Avec le décès de David Schindler, éminent limnologue, conservationniste et professeur émérite de l’Université de l’Alberta, l’Institut canadien de la population a perdu un partisan indéfectible du mouvement de décroissance. 

Le conseil d’administration de l’Institut canadien de la population a été profondément attristé d’apprendre le décès de David Schindler le 4 mars.

Chercheur avant-gardiste largement respecté pour son travail visant à protéger les systèmes d’eau douce du Canada contre les dommages industriels, il était renommé dans le domaine de la science des eaux douces (limnologie), et était peut-être mieux connu pour avoir cofondé le Projet des lacs expérimentaux de Pêches et Océans Canada en 1968 et en avoir été le directeur jusqu’en 1989. Les travaux de M. Schindler et de ses collègues ont conduit à des politiques de gestion plus écologiques au Canada et ailleurs – notamment la réduction des phosphates nocifs pour les lacs, la réduction des émissions de pluies acides et l’amélioration de la surveillance des sables bitumineux de l’Alberta.

De 1989 jusqu’à sa retraite en 2013, le Dr Schindler a été le professeur d’écologie de Killam Memorial à l’Université de l’Alberta.

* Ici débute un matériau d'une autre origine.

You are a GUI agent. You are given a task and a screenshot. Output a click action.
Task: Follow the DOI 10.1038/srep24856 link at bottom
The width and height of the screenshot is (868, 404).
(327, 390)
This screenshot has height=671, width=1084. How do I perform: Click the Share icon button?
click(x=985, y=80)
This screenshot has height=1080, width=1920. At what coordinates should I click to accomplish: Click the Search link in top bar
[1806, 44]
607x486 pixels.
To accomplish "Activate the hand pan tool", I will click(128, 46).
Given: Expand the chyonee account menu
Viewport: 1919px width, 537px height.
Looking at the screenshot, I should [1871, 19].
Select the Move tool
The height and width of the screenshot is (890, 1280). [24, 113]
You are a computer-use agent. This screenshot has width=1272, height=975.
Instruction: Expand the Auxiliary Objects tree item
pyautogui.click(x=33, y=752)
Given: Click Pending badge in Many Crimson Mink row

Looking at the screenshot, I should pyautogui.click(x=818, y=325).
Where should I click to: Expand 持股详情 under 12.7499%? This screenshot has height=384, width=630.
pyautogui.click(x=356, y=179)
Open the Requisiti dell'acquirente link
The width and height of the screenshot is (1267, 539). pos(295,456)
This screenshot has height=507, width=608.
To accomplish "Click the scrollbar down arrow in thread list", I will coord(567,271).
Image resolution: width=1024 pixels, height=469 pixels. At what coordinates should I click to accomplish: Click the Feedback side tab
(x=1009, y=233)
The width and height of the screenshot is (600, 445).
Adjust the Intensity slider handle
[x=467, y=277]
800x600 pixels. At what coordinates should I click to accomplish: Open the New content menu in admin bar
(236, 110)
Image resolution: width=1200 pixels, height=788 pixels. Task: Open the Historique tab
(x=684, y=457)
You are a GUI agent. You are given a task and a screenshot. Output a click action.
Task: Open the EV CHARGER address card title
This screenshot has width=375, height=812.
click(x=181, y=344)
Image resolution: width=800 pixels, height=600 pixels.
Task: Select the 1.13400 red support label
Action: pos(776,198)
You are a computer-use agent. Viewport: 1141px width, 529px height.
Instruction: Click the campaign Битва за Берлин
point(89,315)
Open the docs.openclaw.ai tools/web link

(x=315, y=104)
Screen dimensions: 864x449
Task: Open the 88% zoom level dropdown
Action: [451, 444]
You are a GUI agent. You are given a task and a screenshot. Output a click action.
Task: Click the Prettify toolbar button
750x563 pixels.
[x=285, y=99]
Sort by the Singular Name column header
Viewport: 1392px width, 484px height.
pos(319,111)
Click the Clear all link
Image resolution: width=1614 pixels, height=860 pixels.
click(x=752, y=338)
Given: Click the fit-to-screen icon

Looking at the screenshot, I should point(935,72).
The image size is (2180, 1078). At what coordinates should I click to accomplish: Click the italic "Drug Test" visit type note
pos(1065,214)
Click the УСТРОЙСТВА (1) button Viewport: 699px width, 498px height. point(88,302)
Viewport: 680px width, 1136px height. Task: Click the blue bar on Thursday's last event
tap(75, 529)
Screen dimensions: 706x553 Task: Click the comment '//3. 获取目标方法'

Il a enseigné la limnologie, l’écologie boréale et la prise de décision environnementale.

David Schindler (à droite) a aidé la présidente de l’ICP, Madeline Weld, et le membre Tim Murray à animer un kiosque d’information sur la population au nom de l’ICP et du SEPS (Scientists and Environmentalists for Population Stabilization) lors de la réunion annuelle de la Société canadienne d’écologie et d’évolution à Kelowna, en Colombie-Britannique, en mai 2013.
Les prix qu’il a reçus reflètent l’impact de son travail. En effet, un collègue de l’Université de l’Alberta a déclaré que s’il y avait un prix Nobel d’écologie, il l’aurait remporté. En plus de recevoir l’Ordre du Canada, il a remporté le premier prix de l’eau de Stockholm (1991), le prix Volvo pour l’environnement (1998) et le prix Tyler pour la réalisation environnementale (2006). En 2001, il a reçu la Médaille d’or Gerhard-Herzberg du CRSNG pour les sciences et le génie, la plus haute distinction scientifique du Canada.

Il a également reçu des prix nationaux et internationaux pour la conservation et l’éducation scientifique du public et était membre des sociétés royales du Canada et du Royaume-Uni, membre de la National Academy of Sciences des États-Unis et associé étranger de la Royal Swedish Academy of Engineering.

Étant donné que de nombreux environnementalistes sont réticents à prêter leur nom à une cause considérée comme controversée, l’Institut canadien de la population a eu la chance et la gratitude de pouvoir le compter parmi ses parrains honoraires. Il a exprimé de manière prophétique ses sentiments sur ce que notre croissance fait à la planète dans une interview accordée au Canadian Geographic en 2014 :

J’aimerais que mon petit-fils se souvienne des avertissements que j’ai donnés, à savoir que nous ne pouvons pas accabler la Terre plus que nous ne le faisons actuellement. Nous devons reculer un peu – que ce soit dans nos exigences personnelles ou dans la taille de la population – ou ils n’auront pas un si bel avenir.”

Le Canada et le monde entier ont perdu un défenseur très spécial de la planète. Nous offrons nos plus sincères condoléances à la famille de M. Schindler, à ses amis et aux nombreux étudiants et collègues scientifiques qu’il a encadrés et influencés de tant de façons.